Memorando de Entendimento assinado por ministros atualiza parceria histórica e foca em temas como saúde digital, vigilância de epidemias e atenção nas fronteiras; Paraguai assume presidência do bloco.
Em um movimento para fortalecer a integração regional, Brasil e Paraguai assinaram nesta quarta-feira (26) um novo Memorando de Entendimento (MoU) em saúde. O acordo, firmado pelos ministros Alexandre Padilha (Brasil) e María Teresa Barán (Paraguai), atualiza uma cooperação que remonta aos anos 1970 e estabelece uma agenda moderna para enfrentar desafios sanitários comuns.
A cerimônia ocorreu às vésperas da 57ª Reunião de Ministros da Saúde do Mercosul, momento em que o Brasil transferiu a Presidência Pro Tempore (PPT) do bloco para o Paraguai.
Uma Cooperação Atualizada para Novos Desafios
O novo acordo vai além dos tratados tradicionais e introduz oito áreas prioritárias de colaboração, refletindo os desafios de saúde do século XXI. Entre os focos principais estão:
Saúde Digital: Intercâmbio de tecnologia e modernização dos sistemas de informação.
Vigilância em Saúde: Ações conjuntas contra arboviroses (como dengue e zika), controle de vetores e imunização.
Saúde e Mudança do Clima: Adaptação dos sistemas de saúde aos impactos das mudanças climáticas.
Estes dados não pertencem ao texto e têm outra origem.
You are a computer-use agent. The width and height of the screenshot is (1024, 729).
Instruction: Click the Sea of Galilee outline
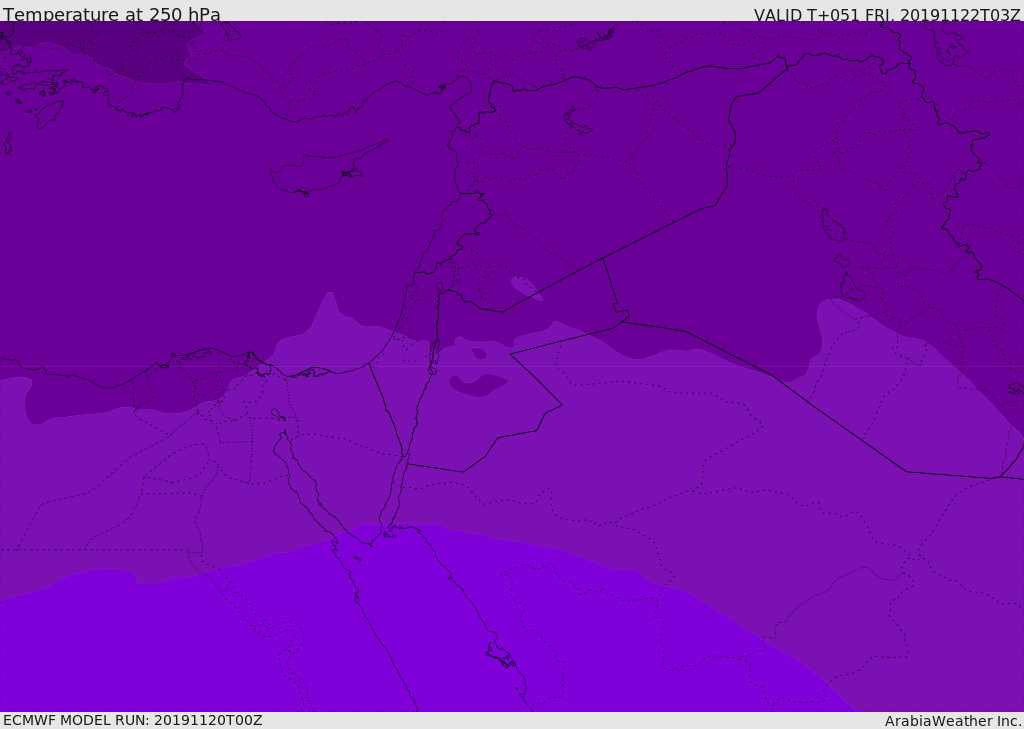[439, 287]
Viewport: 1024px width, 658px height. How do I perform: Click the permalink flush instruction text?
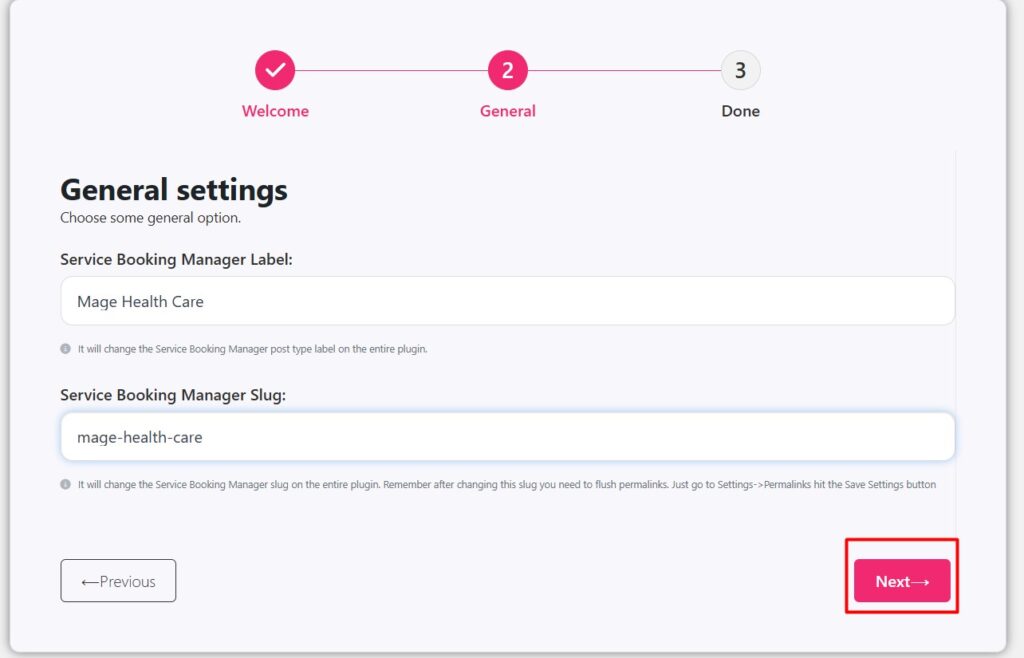(x=500, y=484)
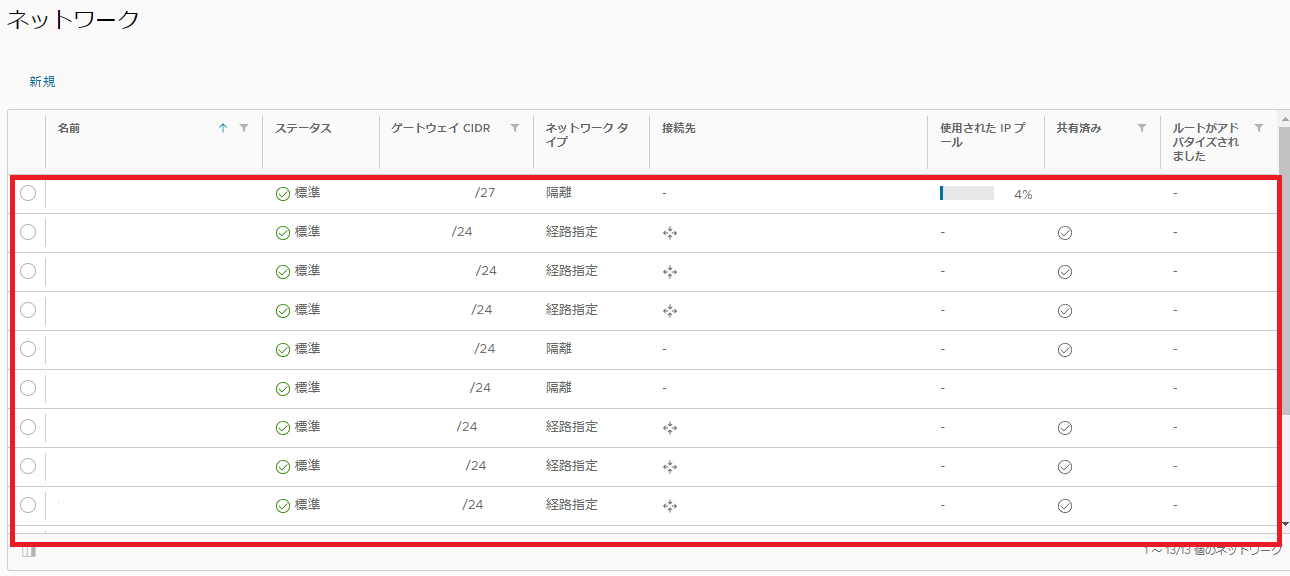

Atenção Primária: Fortalecimento da Estratégia de Saúde da Família, saúde mental e alimentação saudável.
Acesso a Medicamentos e Inovação: Cooperação em ciência, tecnologia e economia da saúde.
“Este acordo é mais um passo para proteger nossa população nas regiões de fronteira”, afirmou o ministro Padilha. “A cooperação integrada nos torna mais preparados e garante melhor assistência ao nosso povo.”
Fronteira como Eixo Estratégico
Um dos pontos mais concretos do acordo é a criação de um espaço permanente de articulação entre cidades fronteiriças. O mecanismo permitirá:
Troca de informações em tempo real sobre surtos de doenças.
Aprimoramento do fluxo de pacientes que se tratam no país vizinho.
Planejamento de operações de saúde integradas para reduzir riscos epidemiológicos.
A iniciativa busca harmonizar as respostas sanitárias em uma região com intenso fluxo de pessoas, tornando a fronteira uma área de cooperação e não de vulnerabilidade.
Governança e Próximos Passos
O memorando tem vigência inicial de cinco anos e será renovado automaticamente. Para colocar as ações em prática, cada ministério indicará pontos focais, que serão responsáveis por acompanhar, financiar e monitorar os projetos de cooperação.
O acordo também prevê o compartilhamento de experiências de gestão, a formação conjunta de profissionais de saúde e o desenvolvimento de projetos de cooperação Sul-Sul, sempre respeitando as leis de confidencialidade de cada país.